[Servercert-wg] Ballot SC22: Reduce Certificate Lifetimes (v2)

Ryan Sleevi sleevi at google.com
Tue Sep 3 10:05:06 MST 2019


On Tue, Sep 3, 2019 at 12:19 PM Doug Beattie <doug.beattie at globalsign.com>
wrote:

> Ryan,
>
>
>
> If I understood and agreed with the reasons for these changes, then I
> could certainly convey this to our customers, but you continue to skirt the
> real subject which is there is not a definitive place where the authors of
> this ballot have laid out the reasons for the change and tied that to the
> proposed timeline.  I’m more than willing to send along the position
> statement and provide commentary on it.
>

You've said that, but what is and remains unclear is how the Ballot is not
that. That's why I'm again trying to understand what it is you feel is
lacking.

GlobalSign has previously been supportive of shorter lived certificates -
for example,
https://www.globalsign.com/en/blog/ssl-certificate-validity-capped-at-maximum-two-years/
 and
https://www.globalsign.com/en/blog/ssl-certificate-validity-capped-at-maximum-two-years/
-
so it's clear GlobalSign sees benefits and has been able to communicate
those benefits in the past with its customers. Do those benefits not apply
to one year reductions?


> I don’t buy the comment that incident reports are the driving reason for
> shorter periods, or that shorter periods will reduce the number of incident
> reports.
>

https://bugzilla.mozilla.org/show_bug.cgi?id=1547691

In this incident, GlobalSign oversaw a third-party Sub-CA to issue
certificates, which then violated the Baseline Requirements. In this
scenario, because this customer issued certificates at 30 days or less,
they were able to reconfigure and replace the affected certificates
rapidly, and in the worse case, would have been no more than 30 days from
remediation. However, other certificates were manually managed, and
required significant manual effort to replace, which would have created
non-trivial impact if GlobalSign and its Sub-CA followed the BR-required
timeline of 5 days.

In the course of that response, concerns with the Sub-CA were raised.
However, GlobalSign's response was that because the majority of the
certificates were expired, it was reasonable to delay revocation and focus
on holistic replacement, rather than taking immediate steps to protect
users. Here, the overall reduction in lifetime allowed for a better risk
management calculus for those certificates still in use, without having to
worry about 'legacy' certificates that might no longer be used, but were
unexpired.

https://bugzilla.mozilla.org/show_bug.cgi?id=1575880

GlobalSign employees failed to appropriately validate certificates. During
the course of investigation, GlobalSign was able to focus only on unexpired
certificates, and did not examine certificates that had previously expired.
This risk calculus is likely because GlobalSign understands that expired
certificates can "do no harm", even if they may provide useful insight into
the systemic issues behind the failure of GlobalSign and its employees to
validate the data correctly.

https://bugzilla.mozilla.org/show_bug.cgi?id=1393555

GlobalSign failed to properly validate domain names or follow RFC 5280, as
well as oversee that of its technically constrained sub-CAs. In this
situation, GlobalSign had corrected their issuance practice in February
2016; however, they did not discover the issue until February 2017. This
issue went undetected because the customer ordered the certificates in
August 2015, with a two year validity. As a result, this issue would not
have been detected until August 2017 by GlobalSign, except for that fact
that Relying Parties discovered GlobalSign was violating its CP/CPS and the
Baseline Requirements.

Here, shorter lifetimes would have ensured that, as the customer replaced
their certificate in a hypothetical August 2016, the issue would have been
discovered, approximately six months before the community discovered it.

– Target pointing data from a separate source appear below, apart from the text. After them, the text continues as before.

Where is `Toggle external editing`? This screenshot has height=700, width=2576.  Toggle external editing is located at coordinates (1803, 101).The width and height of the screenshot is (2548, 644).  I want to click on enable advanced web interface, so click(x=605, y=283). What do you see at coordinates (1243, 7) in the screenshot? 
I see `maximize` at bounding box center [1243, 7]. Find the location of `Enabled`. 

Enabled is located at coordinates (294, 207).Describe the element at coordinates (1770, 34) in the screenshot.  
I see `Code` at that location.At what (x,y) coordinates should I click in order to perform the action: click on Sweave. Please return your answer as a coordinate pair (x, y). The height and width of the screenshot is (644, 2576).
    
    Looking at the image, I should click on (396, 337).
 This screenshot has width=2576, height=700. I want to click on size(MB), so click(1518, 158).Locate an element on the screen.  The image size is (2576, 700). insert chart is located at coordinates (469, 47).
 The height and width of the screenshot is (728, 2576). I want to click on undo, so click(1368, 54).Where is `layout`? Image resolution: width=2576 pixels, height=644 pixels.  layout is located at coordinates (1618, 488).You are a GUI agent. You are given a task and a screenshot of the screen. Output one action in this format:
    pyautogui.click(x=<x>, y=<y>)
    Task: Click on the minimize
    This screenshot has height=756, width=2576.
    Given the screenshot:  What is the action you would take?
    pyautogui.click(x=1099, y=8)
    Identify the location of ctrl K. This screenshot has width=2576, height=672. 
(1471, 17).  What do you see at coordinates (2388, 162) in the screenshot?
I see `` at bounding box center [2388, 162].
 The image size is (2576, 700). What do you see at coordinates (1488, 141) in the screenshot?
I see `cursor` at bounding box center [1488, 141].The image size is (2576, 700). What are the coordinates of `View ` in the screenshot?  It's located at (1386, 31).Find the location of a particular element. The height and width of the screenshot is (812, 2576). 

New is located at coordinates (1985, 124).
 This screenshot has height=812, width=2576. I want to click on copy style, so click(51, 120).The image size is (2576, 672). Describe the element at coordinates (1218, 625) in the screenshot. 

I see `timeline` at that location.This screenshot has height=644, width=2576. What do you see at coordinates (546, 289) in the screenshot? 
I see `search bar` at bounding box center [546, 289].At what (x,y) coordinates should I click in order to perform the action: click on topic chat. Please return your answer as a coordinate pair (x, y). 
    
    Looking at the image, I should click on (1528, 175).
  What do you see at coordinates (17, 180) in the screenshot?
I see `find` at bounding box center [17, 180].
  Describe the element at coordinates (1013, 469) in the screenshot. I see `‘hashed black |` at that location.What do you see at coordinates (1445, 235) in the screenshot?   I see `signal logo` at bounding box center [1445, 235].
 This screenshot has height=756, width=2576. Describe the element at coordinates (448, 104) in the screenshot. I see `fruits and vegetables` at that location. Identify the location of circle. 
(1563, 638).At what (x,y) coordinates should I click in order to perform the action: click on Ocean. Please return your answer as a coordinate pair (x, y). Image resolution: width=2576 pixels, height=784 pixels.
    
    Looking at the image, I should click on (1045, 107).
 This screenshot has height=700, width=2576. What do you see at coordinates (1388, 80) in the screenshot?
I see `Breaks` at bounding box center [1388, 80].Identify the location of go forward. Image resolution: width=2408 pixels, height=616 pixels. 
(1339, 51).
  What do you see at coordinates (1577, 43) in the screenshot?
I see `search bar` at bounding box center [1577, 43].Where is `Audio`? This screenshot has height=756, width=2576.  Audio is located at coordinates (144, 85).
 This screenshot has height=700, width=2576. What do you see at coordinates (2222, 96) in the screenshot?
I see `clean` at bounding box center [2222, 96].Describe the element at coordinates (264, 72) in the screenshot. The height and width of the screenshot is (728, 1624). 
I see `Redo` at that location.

As part of that response, GlobalSign also announced it was moving the
technically constrained sub-CAs it oversaw to managed solutions. Not
withstanding any concerns for certificate pinning, one would assume that
from the moment that decision is made, it would take GlobalSign
approximately two years to complete that migration from making the service
available. Anything sooner than that would be disruptive to Subscribers, as
it would involve revoking the Sub-CA and requiring a forced replacement of
their certificates. Had the validity period been capped at one year, then
the time period that GlobalSign adopted - roughly a year and a half - would
have been able to be completed sooner (within a year) and without any
disruption or negative impact, simply through the natural cadence of
certificates.

https://bugzilla.mozilla.org/show_bug.cgi?id=1390997

GlobalSign had been failing to follow the EV Guidelines for a number of
years, not enforcing certain provisions. This was reported by Relying
Parties in August 2017. As part of its incident response, GlobalSign shared
that it had corrected the underlying problem in late November 2016.
However, these certificates had all been issued prior to then, and thus
evaded detection. Had lifetime been capped at a year, both the underlying
issue and the improved remediation would have allowed GlobalSign to detect
this particular issue and remedy the underlying issue sooner.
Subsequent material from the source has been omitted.